Panamá ya sabe lo que se siente. Lo vivimos en 1997, en 2014 y otra vez en 2023: cuando las lluvias faltan, el país entero lo resiente. La energía se encarece, el agua escasea y hasta el Canal, nuestra principal carta económica, se ve forzado a operar con el freno de mano. Sin embargo, cada vez que pasa el susto, volvemos a la rutina como si no fuera a repetirse. Y se repite.
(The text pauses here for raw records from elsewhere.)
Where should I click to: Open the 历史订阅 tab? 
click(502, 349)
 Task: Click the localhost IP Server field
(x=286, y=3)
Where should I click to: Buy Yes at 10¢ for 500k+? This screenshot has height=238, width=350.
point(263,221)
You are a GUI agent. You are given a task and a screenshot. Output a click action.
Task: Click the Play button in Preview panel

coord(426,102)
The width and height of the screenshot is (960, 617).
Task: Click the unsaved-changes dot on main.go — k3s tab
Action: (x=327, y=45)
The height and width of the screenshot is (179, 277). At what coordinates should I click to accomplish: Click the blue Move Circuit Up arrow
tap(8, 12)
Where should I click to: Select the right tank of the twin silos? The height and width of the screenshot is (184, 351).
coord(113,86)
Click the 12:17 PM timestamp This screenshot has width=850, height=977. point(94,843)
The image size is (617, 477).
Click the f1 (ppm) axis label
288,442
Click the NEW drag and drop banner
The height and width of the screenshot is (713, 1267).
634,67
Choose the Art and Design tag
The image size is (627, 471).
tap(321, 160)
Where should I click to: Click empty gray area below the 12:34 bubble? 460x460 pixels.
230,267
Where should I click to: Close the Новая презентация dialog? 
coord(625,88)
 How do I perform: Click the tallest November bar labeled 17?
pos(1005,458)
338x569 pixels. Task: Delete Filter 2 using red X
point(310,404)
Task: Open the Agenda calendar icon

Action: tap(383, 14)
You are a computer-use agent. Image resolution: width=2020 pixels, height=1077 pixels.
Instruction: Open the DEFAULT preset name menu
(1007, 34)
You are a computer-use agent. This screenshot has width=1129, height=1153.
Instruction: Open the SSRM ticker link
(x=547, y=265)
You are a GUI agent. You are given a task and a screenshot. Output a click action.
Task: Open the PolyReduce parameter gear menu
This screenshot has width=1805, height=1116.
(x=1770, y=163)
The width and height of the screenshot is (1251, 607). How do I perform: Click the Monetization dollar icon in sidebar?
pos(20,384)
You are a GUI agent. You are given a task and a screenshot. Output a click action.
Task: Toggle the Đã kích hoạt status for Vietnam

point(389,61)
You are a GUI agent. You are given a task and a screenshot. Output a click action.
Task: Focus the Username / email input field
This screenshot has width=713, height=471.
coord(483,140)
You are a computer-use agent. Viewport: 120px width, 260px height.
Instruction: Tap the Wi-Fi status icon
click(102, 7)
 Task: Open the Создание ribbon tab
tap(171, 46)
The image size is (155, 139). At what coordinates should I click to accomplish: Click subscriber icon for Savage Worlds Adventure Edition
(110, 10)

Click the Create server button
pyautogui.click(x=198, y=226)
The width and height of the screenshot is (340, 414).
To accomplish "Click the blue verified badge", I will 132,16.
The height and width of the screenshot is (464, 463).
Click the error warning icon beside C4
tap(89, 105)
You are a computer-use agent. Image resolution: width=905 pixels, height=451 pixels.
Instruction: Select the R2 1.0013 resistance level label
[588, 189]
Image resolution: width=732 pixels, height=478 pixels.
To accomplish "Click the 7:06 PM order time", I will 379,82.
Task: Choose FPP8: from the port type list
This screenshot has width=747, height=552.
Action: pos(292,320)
El primer frente vulnerable es el eléctrico. Una sequía prolongada reduce los embalses y los ríos que alimentan nuestras hidroeléctricas, y obliga al sistema a recostarse cada vez más sobre la generación térmica. Eso significa más combustibles fósiles, mayor exposición a precios internacionales que no controlamos y, en consecuencia, un Cargo por Variación de Combustible (CVC) que termina llegando, sin avisar, a la factura eléctrica de cada hogar y empresa.
No es solo un tema de costos. Una matriz que pierde su componente hidroeléctrico también pierde flexibilidad. El sistema se vuelve más rígido, más caro de operar y más frágil, precisamente cuando la demanda aprieta. En un mundo donde los mercados energéticos se mueven por guerras, decisiones de la OPEP y choques que ocurren a miles de kilómetros, depender más de lo térmico no es una opción neutral: es un riesgo económico que asumimos como país.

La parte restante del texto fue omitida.